Turning Points

HONORED With the 2010 Kroepsch Award for Excellence in Teaching, theThomas Sowell Professor of Economics James Hughes. “No gimmicks, no fanfare, yet Hughes is able to make the material interesting and relevant to students,” says Jamil Zraikat ’05, who double majored in political science and economics.

SELECTED To receive honorary degrees at Commencement, on May 31:
Rennie Harris, choreographer and Bates Dance Festival regular; James McCarthy, Harvard climate-change expert; Jane Pauley, groundbreaking television journalist; Elizabeth Strout ’77, winner of the 2009 Pulitzer for fiction; and Teresa Woodruff, a researcher focused on care for women who lose their fertility due to cancer treatment.

APPOINTED Nancy J. Cable as vice president and dean of enrollment and external affairs, overseeing Bates’ offices of admissions, financial aid, communications and media relations, and career services. Cable most recently served at the University of Virginia.

William Hiss ’66 as executive director of international advancement. Vice president for external affairs from 2003 through 2009, Hiss will seek to enhance Bates’ international relations. He led the Admissions and Financial Aid offices from 1978 to 2000, during which time the College made all standardized testing optional, and Hiss is a nationally known expert in this area. He’ll continue teaching in the Asian studies program.
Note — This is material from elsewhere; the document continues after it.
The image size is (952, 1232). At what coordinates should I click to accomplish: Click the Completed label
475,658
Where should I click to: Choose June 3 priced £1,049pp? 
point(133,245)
AWARDED To the Bates College Museum of Art, a $6,000 NEH grant to support the preservation of the Marsden Hartley Memorial Collection of art, writings, and personal effects relating to the modernist painter and Lewiston native; and to Cynthia Baker, associate professor of religious studies, a $50,400 NEH grant for research into one of history’s most fraught identity terms: “Jew.”

RECOVERING Joe Woodhead, longtime track and field throwing coach, from a fractured femur sustained when he and a non-Bates sprinter collided during a Feb. 13 meet at MIT.

DECEASED Professor Emeritus Robert Hatch, on Feb. 13, at age 85. This icon of Bobcat athletics served at various times as golf, baseball, and football coach — the last for 20 years — and was director of athletics from 1974 until 1991. Hatch was known for a genuine brand of sportsmanship that included his early and effective advocacy for women’s athletics. “Aside from wins and losses, there’s a social conscience and education-centered philosophy” in Bates sports, says athletics director Kevin McHugh. “That came down from Bob.”

Ursula Pettengill, whose $5 million gift in 1999 named Pettengill Hall for her and her late husband, Pat ’31, on Feb. 14, at 97.

John Annett, assistant to the president from 1946 until 1969, on Nov. 9, 2009, at 93; Marion Berry, assistant to the College librarian from 1969 through 1989, on Jan. 10, at 91; Aime Gagne, painter and groundskeeper for Facility Services from 1973 until 1988, on Jan. 5, at 84; Yvon Lebel, Facility Services custodian from 1985 until 1990, on Oct. 23, 2009, at 83; Andre Lepage, painter for Facility Services from 1981 until 1989, on Jan. 11, at 83; and Alice Sanborn, member of the Office of Career Services staff from 1981 until 2003, on Nov. 11, 2009, at 76.